■ Your instructions ■
Collect each line of the entries that holds the string "swatch".

Data excerpts:

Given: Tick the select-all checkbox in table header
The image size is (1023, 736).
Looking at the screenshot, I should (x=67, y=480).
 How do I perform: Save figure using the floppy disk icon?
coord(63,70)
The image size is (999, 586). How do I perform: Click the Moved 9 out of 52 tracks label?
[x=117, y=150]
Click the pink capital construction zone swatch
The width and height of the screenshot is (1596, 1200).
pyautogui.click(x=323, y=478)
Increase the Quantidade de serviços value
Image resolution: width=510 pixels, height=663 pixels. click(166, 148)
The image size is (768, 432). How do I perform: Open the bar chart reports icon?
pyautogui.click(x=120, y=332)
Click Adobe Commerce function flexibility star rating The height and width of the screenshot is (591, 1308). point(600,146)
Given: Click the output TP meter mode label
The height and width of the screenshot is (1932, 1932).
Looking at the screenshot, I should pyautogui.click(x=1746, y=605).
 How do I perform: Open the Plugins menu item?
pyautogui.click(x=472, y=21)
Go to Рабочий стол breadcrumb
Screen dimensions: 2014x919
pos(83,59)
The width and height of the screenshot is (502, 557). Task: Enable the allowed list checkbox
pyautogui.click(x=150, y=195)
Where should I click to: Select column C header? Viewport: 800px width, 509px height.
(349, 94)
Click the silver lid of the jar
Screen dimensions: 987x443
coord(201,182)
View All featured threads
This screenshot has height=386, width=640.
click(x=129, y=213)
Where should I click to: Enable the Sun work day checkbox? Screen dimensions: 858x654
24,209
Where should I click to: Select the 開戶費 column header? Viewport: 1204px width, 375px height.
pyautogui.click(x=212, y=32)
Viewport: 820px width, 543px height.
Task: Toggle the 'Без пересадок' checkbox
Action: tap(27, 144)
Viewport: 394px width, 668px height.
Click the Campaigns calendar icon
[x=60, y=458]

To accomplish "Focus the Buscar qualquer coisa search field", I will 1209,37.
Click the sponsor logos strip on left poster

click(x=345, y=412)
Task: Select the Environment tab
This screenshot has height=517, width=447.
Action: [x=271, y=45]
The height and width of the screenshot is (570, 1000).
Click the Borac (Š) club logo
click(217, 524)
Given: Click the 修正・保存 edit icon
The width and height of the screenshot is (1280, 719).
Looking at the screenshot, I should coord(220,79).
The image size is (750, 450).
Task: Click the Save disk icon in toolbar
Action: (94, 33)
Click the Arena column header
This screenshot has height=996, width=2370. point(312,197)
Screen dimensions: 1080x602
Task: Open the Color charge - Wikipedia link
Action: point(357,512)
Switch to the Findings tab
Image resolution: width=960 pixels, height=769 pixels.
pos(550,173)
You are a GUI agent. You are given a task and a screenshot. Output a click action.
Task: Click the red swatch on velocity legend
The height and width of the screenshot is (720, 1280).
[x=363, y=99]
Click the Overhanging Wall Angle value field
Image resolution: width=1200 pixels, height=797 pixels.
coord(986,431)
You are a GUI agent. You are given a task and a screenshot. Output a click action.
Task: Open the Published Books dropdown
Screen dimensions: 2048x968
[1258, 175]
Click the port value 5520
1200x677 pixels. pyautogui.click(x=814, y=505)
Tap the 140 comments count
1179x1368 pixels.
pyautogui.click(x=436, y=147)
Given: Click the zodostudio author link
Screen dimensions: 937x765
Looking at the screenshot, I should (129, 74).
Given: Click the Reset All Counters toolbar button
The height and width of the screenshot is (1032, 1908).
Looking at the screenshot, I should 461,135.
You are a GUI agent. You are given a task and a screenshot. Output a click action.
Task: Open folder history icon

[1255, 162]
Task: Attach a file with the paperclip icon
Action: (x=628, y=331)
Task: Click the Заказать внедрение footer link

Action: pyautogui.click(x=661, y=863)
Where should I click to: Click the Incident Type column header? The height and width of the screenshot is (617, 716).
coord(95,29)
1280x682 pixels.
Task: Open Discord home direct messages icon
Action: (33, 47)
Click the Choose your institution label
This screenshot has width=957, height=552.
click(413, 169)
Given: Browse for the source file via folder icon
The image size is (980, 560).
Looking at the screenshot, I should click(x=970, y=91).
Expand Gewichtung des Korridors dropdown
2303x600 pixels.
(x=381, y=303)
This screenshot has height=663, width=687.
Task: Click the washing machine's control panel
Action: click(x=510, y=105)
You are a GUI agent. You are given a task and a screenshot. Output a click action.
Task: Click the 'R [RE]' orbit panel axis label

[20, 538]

■ Written response ■
Click the pink capital construction zone swatch
Task: Click the red swatch on velocity legend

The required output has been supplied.